Cette question, des centaines de propriétaires dans le ressort de Grasse se la posent chaque année. La Cour de cassation, dans un arrêt du 23 novembre 1976 (n° 75-10.592), apporte une réponse claire : pour intenter une action en complainte (action possessoire visant à faire cesser un trouble), vous devez démontrer une possession régulière, paisible, publique, non équivoque et surtout annale, c'est-à-dire d'au moins un an avant le trouble. Sans cette preuve, votre action est irrecevable.
Décortiquons ensemble cette décision fondatrice, ses implications concrètes pour vous, et comment éviter de vous retrouver dans une impasse juridique.
Les faits : une histoire comme il en arrive chaque jour
M. Moreno est propriétaire d'un fonds (terrain) à Mandelieu-la-Napoule. Son voisin, M. Echevarria, possède le fonds contigu. Depuis longtemps, Moreno emprunte un passage sur le terrain d'Echevarria pour accéder à sa propriété. De plus, sa maison dispose de vues (fenêtres, terrasse) sur le fonds voisin. Un jour, un différend éclate : Echevarria conteste ces vues et ce passage.
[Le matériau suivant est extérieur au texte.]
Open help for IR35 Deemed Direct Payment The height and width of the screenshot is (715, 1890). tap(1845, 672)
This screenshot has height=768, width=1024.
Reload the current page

Il assigne Moreno devant le tribunal d'instance pour faire cesser ce qu'il considère comme un trouble à sa possession.
Moreno réplique par une demande reconventionnelle (demande en retour) : il sollicite la suppression des vues qu'il a aménagées et, surtout, il intente une action en complainte (action possessoire) pour protéger son droit de passage et de vue. Il affirme posséder ces servitudes (droits réels sur le fonds d'autrui) depuis longtemps.
Le tribunal d'instance ordonne une instruction (enquête) pour rechercher et délimiter la servitude de passage et de vue. La cour d'appel, dans un arrêt confirmatif, déclare recevable l'action en complainte de Moreno. Mais elle ne précise pas la date à laquelle les vues ont été créées (construction de la terrasse), ni la date du trouble. Surtout, elle ne vérifie pas si Moreno avait une possession annale régulière de ces servitudes avant le trouble.
Echevarria se pourvoit en cassation. Il soutient que la cour d'appel n'a pas légalement justifié sa décision. La Cour de cassation lui donne raison : l'arrêt est cassé pour défaut de base légale (absence de motifs suffisants pour fonder la décision).
Le raisonnement de la juridiction — décortiqué
Le fondement légal de l'action possessoire est l'article 2279 du Code civil (ancien, devenu article 2261) : la possession doit être utile, c'est-à-dire paisible, publique, non équivoque et à titre de propriétaire. Mais surtout, pour agir en complainte (action en protection de la possession), le possesseur doit justifier d'une possession d'au moins un an avant le trouble. C'est ce qu'on appelle la « possession annale ».
undefined si vous voulez faire cesser un trouble à votre possession (par exemple, votre voisin qui bloque un chemin que vous utilisez depuis des années), vous devez prouver que vous possédiez ce droit de manière continue et paisible depuis au moins un an avant l'incident.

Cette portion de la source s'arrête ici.